Marco inizia a suonare la chitarra in seconda elementare, quando per il suo settimo compleanno riceve come regalo da sua zia un vecchia chitarra classica. Da sempre affascinato da questo strumento, Marco inizia a prendere lezioni private da Gigi, un amico di famiglia. Dopo soli pochi mesi di lezione inizia per puro caso a suonare nel Coro della Sacra Famiglia ogni domenica mattina, divenendone così il più giovane strumentista di sempre. Come regalo per la Comunione, riceve la sua prima (e per ora unica) chitarra acustica, la mitica Fender bianca. Verso la quarta elementare, inizia a prendere lezioni pomeridiane di chitarra classica dal maestro Gerlin, che lo avvicina alla tecnica prettamente classica. Dimostra subito un certo talento e soprattutto una grande passione e quindi finite le scuole elementari, passa l'esame di ammissione e si iscrive al Conservatorio G.Nicolini di Piacenza. Durante gli anni accademici studia teoria e solfeggio e affina la sua tecnica strumentale preparando insieme all'indimenticato maestro Tajo dei brevi saggi, ma è solo alla fine della terza media che riesce ad ottenere l'ambito posto nella scaletta del "Concerto di fine anno" nella Grande sala dei concerti del Conservatorio dove si esibisce per la prima volta davanti ad un folto pubblico.

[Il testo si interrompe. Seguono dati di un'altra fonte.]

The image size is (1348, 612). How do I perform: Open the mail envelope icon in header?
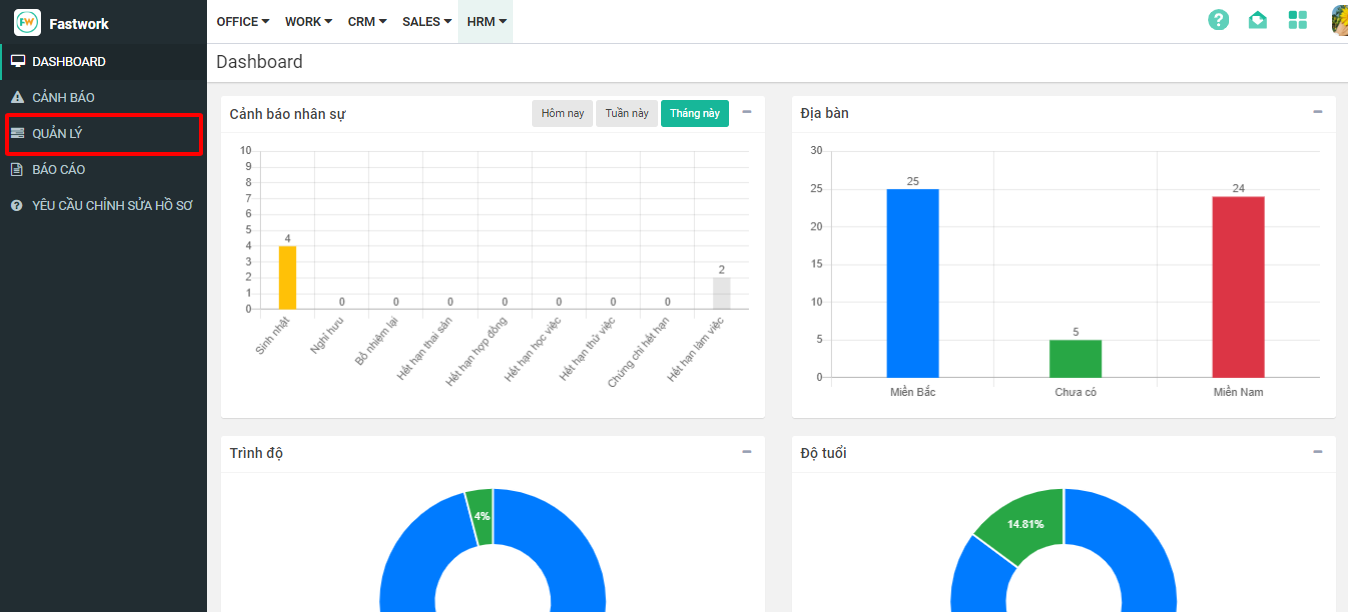click(1257, 20)
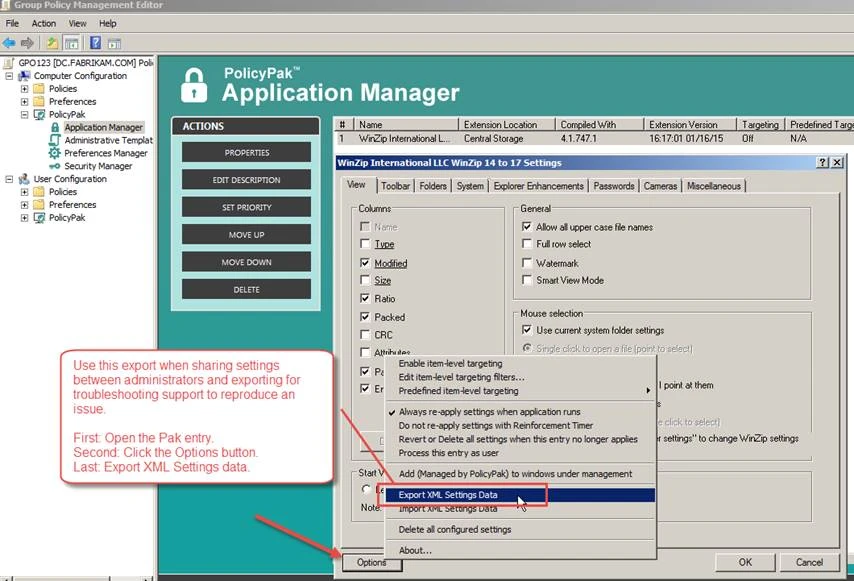Open Security Manager key node
This screenshot has height=581, width=854.
pyautogui.click(x=55, y=166)
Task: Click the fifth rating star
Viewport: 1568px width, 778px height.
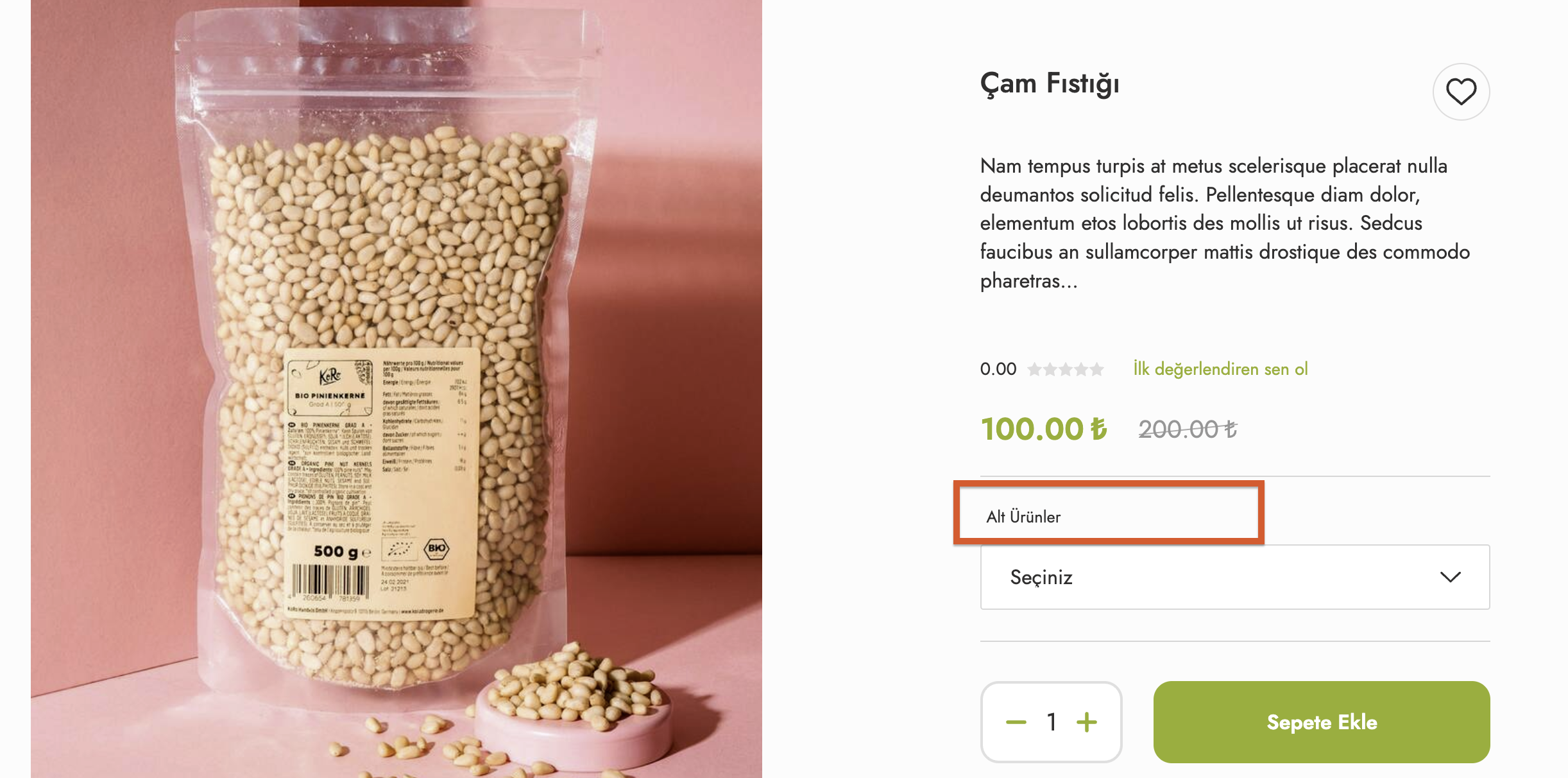Action: 1097,369
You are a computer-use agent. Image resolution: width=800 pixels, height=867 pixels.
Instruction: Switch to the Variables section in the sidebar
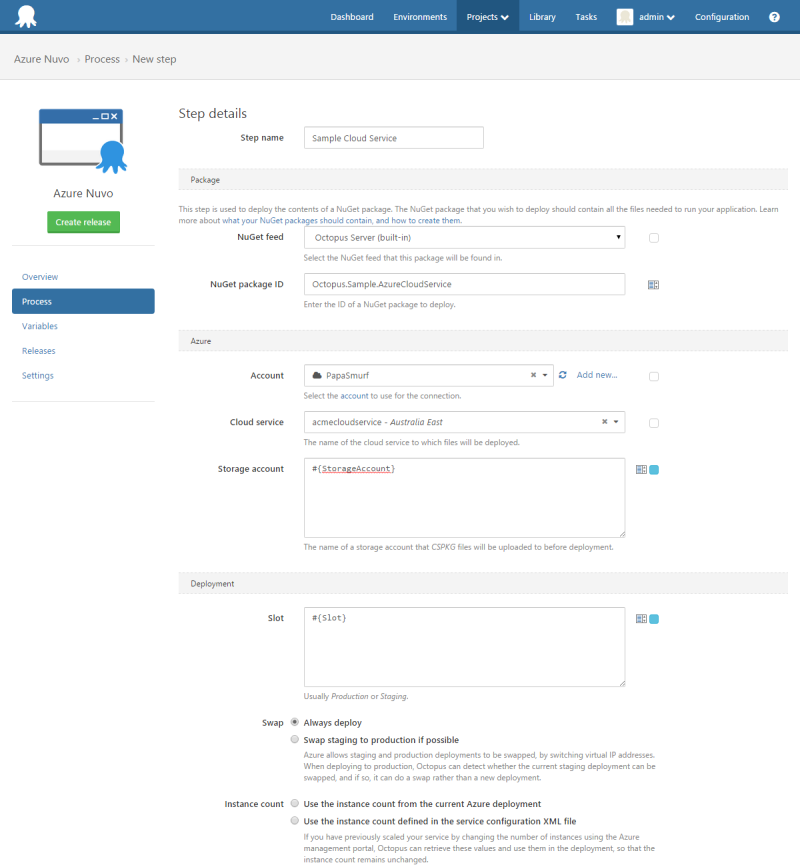pyautogui.click(x=39, y=325)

In questi anni entra anche a far parte del "Coro delle voci bianche" diretto dal maestro Pigazzini.
Continua a frequentare il Coro della parrocchia divenendone corista a tutti gli effetti ed è lui che nelle primissime occasioni sostituisce l'organista, ma non essendo molto attratto dallo strumento, lascia il compito a Frank, che da subito si dimostra più interessato e talentuoso. Marco continua comunque a coltivare da autodidatta la passione per il pianoforte.
Nel 2001, dopo 6 anni si vede costretto a lasciare il Conservatorio per i pressanti impegni liceali, ma la sua passione per la musica non diminuisce e approfitta della situazione per scoprire e prendere confidenza con la chitarra elettrica, rimasta per lui oggetto per lo più sconosciuto fino ad allora. Sono questi i giorni in cui accetta di formare una band per suonare ad una festa di fine anno con altri 4 amici e su consiglio dell'amico Carlo suggerisce il nome: One Night Band.